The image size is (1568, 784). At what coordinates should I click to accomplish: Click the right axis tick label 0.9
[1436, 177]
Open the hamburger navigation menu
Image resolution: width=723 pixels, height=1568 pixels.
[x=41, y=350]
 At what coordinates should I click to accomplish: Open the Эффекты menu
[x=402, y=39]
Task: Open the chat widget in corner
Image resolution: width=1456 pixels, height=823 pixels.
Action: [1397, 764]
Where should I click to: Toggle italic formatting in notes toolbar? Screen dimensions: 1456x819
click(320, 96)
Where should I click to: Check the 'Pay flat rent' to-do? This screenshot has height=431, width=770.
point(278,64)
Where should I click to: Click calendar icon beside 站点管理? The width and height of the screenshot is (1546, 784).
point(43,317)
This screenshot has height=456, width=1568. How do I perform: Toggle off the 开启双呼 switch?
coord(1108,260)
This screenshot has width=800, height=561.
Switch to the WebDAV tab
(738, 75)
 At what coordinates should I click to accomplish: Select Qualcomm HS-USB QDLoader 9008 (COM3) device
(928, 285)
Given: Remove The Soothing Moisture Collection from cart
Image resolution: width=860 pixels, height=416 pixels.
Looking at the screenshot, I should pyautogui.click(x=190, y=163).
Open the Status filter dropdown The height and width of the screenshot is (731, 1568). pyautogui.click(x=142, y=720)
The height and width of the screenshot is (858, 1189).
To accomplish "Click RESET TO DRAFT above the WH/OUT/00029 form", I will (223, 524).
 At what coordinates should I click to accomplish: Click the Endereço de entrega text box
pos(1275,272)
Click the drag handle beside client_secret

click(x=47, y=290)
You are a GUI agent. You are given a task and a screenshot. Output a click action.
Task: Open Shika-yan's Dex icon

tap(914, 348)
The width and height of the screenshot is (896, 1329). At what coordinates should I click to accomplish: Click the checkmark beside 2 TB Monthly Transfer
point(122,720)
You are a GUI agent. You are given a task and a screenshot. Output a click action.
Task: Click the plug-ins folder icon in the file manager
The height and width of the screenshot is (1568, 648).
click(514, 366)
#####
GOAL: Reproduce all of the material above word for word, keeping every line in its original order.

COMPLETE ANSWER:
The image size is (1568, 784). At what coordinates should I click to accomplish: Click the right axis tick label 0.9
[1436, 177]
Open the hamburger navigation menu
Image resolution: width=723 pixels, height=1568 pixels.
[x=41, y=350]
 At what coordinates should I click to accomplish: Open the Эффекты menu
[x=402, y=39]
Task: Open the chat widget in corner
Image resolution: width=1456 pixels, height=823 pixels.
Action: [1397, 764]
Where should I click to: Toggle italic formatting in notes toolbar? Screen dimensions: 1456x819
click(320, 96)
Where should I click to: Check the 'Pay flat rent' to-do? This screenshot has height=431, width=770.
point(278,64)
Where should I click to: Click calendar icon beside 站点管理? The width and height of the screenshot is (1546, 784).
point(43,317)
This screenshot has height=456, width=1568. How do I perform: Toggle off the 开启双呼 switch?
coord(1108,260)
This screenshot has width=800, height=561.
Switch to the WebDAV tab
(738, 75)
 At what coordinates should I click to accomplish: Select Qualcomm HS-USB QDLoader 9008 (COM3) device
(928, 285)
Given: Remove The Soothing Moisture Collection from cart
Image resolution: width=860 pixels, height=416 pixels.
Looking at the screenshot, I should pyautogui.click(x=190, y=163).
Open the Status filter dropdown The height and width of the screenshot is (731, 1568). pyautogui.click(x=142, y=720)
The height and width of the screenshot is (858, 1189).
To accomplish "Click RESET TO DRAFT above the WH/OUT/00029 form", I will (223, 524).
 At what coordinates should I click to accomplish: Click the Endereço de entrega text box
pos(1275,272)
Click the drag handle beside client_secret

click(x=47, y=290)
You are a GUI agent. You are given a task and a screenshot. Output a click action.
Task: Open Shika-yan's Dex icon

tap(914, 348)
The width and height of the screenshot is (896, 1329). At what coordinates should I click to accomplish: Click the checkmark beside 2 TB Monthly Transfer
point(122,720)
You are a GUI agent. You are given a task and a screenshot. Output a click action.
Task: Click the plug-ins folder icon in the file manager
The height and width of the screenshot is (1568, 648).
click(514, 366)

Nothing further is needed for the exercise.